Minimal Viable Writing
The trouble with asking “Where am I REALLY going?” is that it rarely travels alone. Hot on its heels comes its anxious cousin:
"But what if I'm wrong?"
And just like that, you're caught in a loop—chasing the perfect beginning that never arrives.
But if you borrow the MVP lens and apply it to your writing (MVW), you remove the pressure to be right from the start.
You stop asking, “What’s the perfect thing to build?” and begin asking, “What’s the smallest thing I can test to learn what’s right for me?
Minimal Viable Writing clears the clutter. It strips away the noise and the paralysis of perfectionism, and invites you to focus on just three core things:
1. Hypothesis:
The hypothesis is what drives the whole experimentation. It's what will lead you to learn something about your writing at the end of it.
For people who are just getting started, the most important questions are often internal rather than external.
It's less about "will people read this?", and more about "What do I REALLY want to write about?"
So you don't need to overthink or overcomplicate things.
Just pick one to three themes or ideas you feel drawn to—curiosities, recurring thoughts, questions you can't stop thinking about, and go for it.
Remember: you're not entering a lifelong commitment here.
You're simply choosing a direction for a short-term experiment—enough to get started, and let clarity emerge through the work.
2. Plan of Action
Now, give yourself guardrails.
You’re not building an audience across six platforms. You’re not optimizing thumbnails or crafting the perfect content strategy. You’re simply writing.
To keep your momentum steady—and your expectations clear—you’ll want to set a few basic boundaries for your MVW:
Pick ONE platform:
Choose a place to publish your work. Don’t worry about the audience just yet—what matters is having a simple, accessible space to hit “publish.” Substack, Medium, a personal blog—all valid options.Set the experiment length:
Pick a timeframe that’s long enough to learn, but short enough not to feel overwhelming. Three months tends to work well—it gives you space to explore, but also a clear end point to reflect and recalibrate.Block off minimum daily time:
This is your non-negotiable. Write for at least 10 minutes a day—no matter what. That small commitment lowers resistance, keeps the creative muscles engaged, and makes room for momentum to build naturally. On busy days, 10 minutes is enough to maintain the rhythm. When life gives you margin, those few minutes often grow into hours of deep, uninterrupted writing.
3. Tracking
As you go along the MVW experiment, take notes of how you're feeling.

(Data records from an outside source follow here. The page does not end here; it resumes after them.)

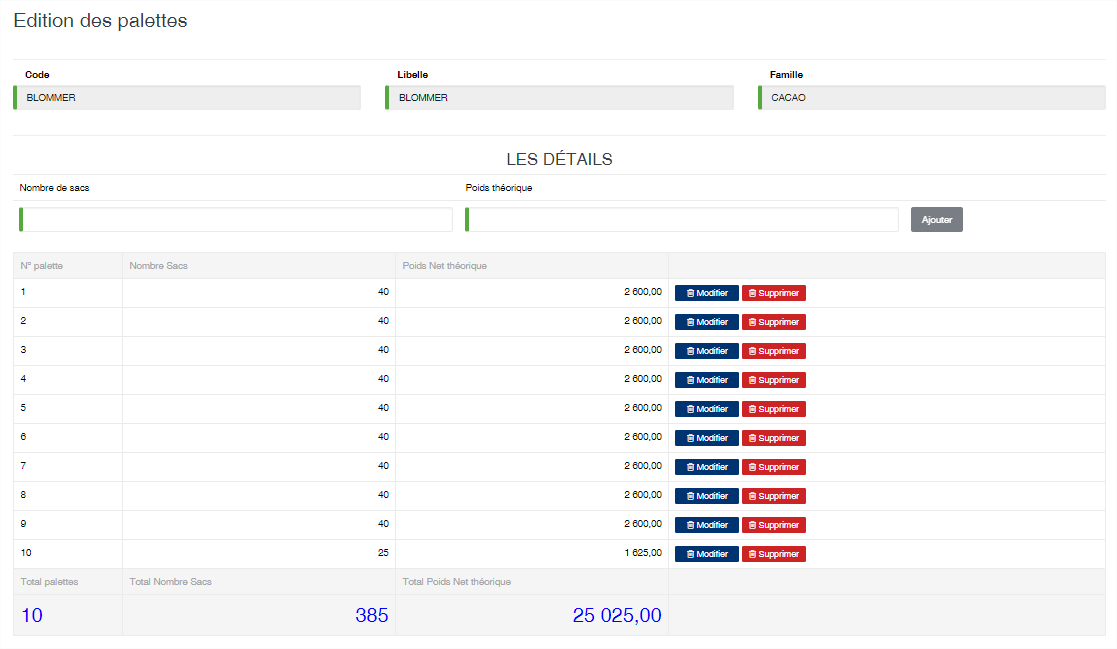This screenshot has height=649, width=1117.
Task: Delete palette 8 with Supprimer button
Action: click(774, 496)
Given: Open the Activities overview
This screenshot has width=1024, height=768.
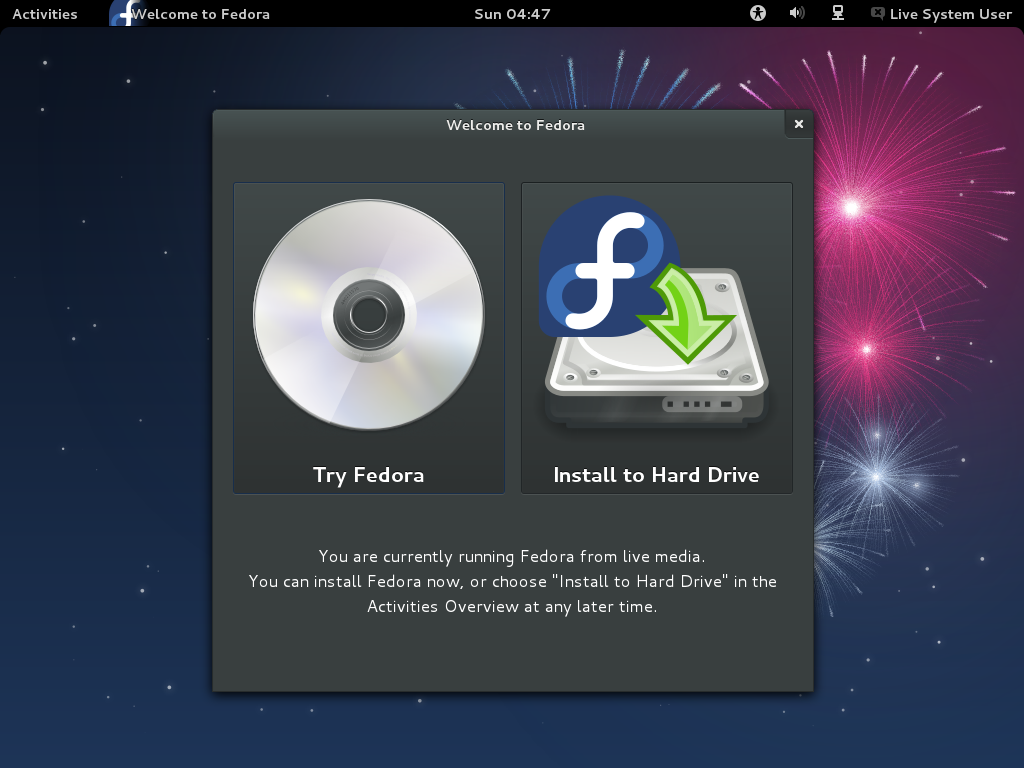Looking at the screenshot, I should click(44, 14).
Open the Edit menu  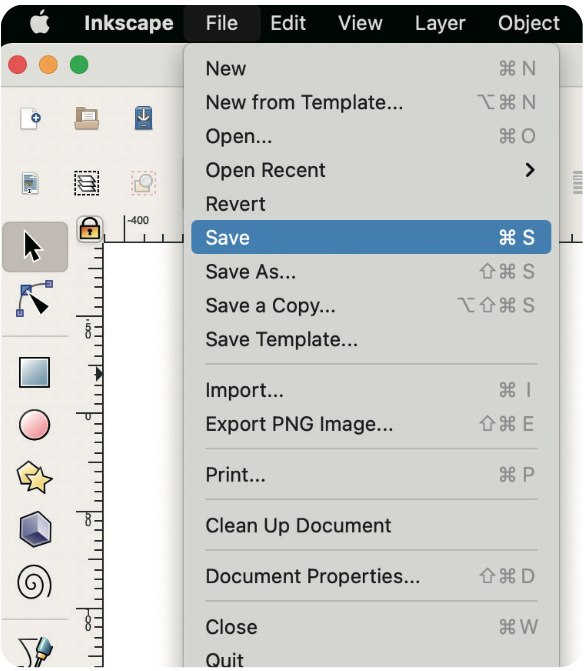(x=288, y=23)
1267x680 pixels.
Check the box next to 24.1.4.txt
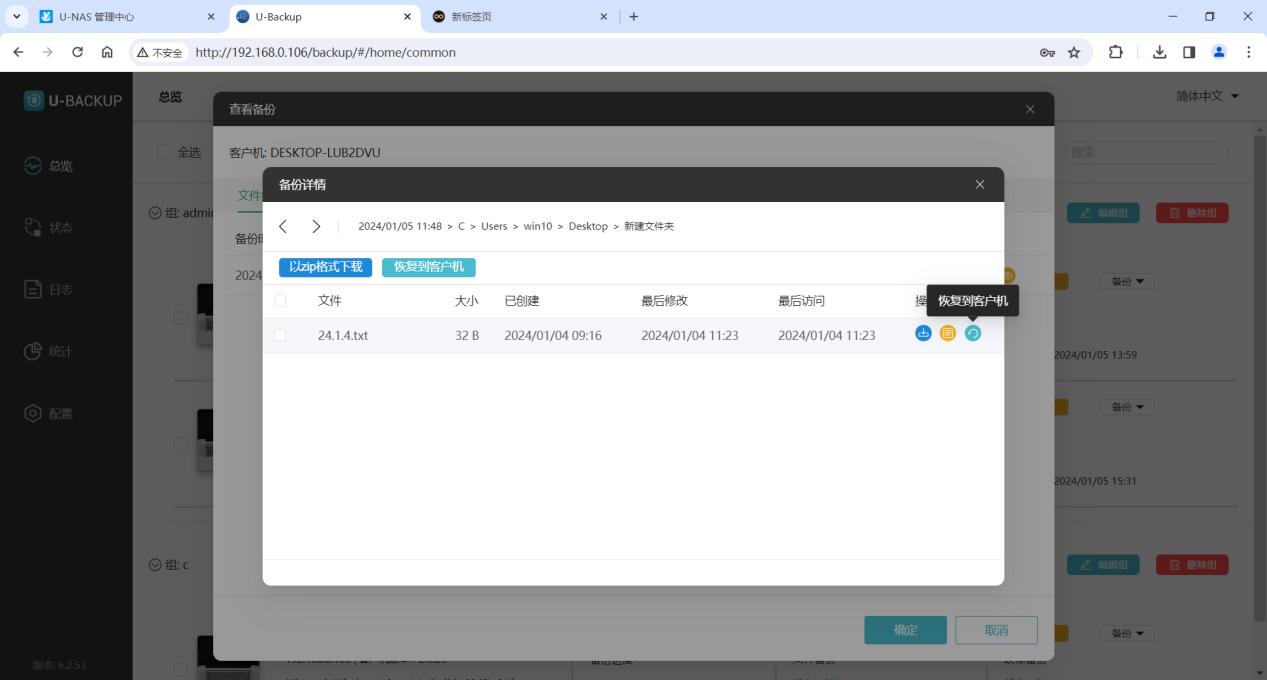[280, 335]
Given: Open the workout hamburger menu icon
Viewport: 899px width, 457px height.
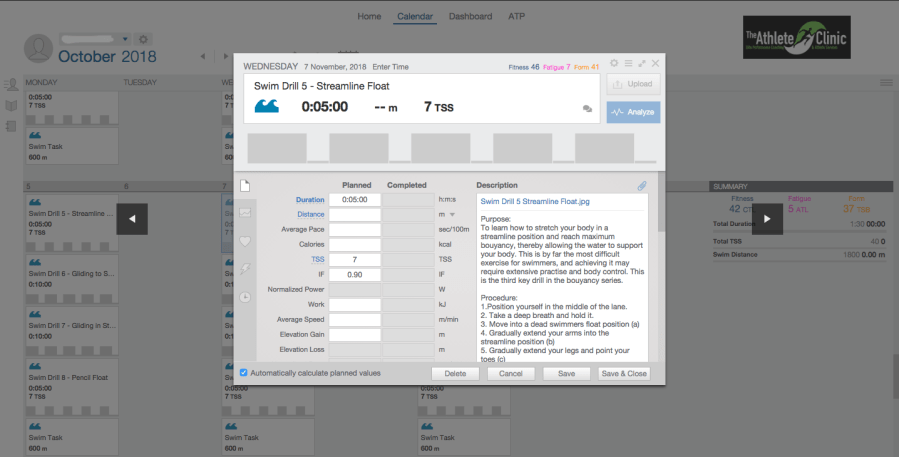Looking at the screenshot, I should [x=628, y=63].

Are you enjoying writing about these ideas? Do you feel like there’s more to explore?
Which formats feel most natural?
Did you run out of space—or struggle to fill it?
Is this publishing cadence sustainable?
Reflect on these questions. Write your thoughts down. And resist the urge to pivot midstream—let the full experiment play out.
You’re not locking yourself into anything long-term. You’re gathering the insight you’ll need to make your next move with more clarity and confidence.
Clarity Comes After the First Step
You don’t need to have it all figured out. You don’t need the perfect niche, the right strategy, or a five-year plan.
Because clarity isn’t a prerequisite for action. It’s a result of it.
So pick your hypothesis. Make a little plan. And start your Minimal Viable Writing experiment.
The act of showing up is what helps shape the vision. As the rhythm of writing takes hold, it starts to clarify what truly matters. And through repetition, patterns begin to emerge: the ideas that stick, the ones that fade, and the ones you want to explore next.
It creates just enough structure to begin asking better questions. To shift your energy from “What if I get it wrong?” to “What might I discover if I keep going?”
And if you can do that, even for a short while, you’ll already be ahead of most people—still staring at the menu, still waiting for certainty—hoping the perfect path will reveal itself.
But it won’t.
The path doesn’t appear before you start walking.
The journey is what gives the path its shape.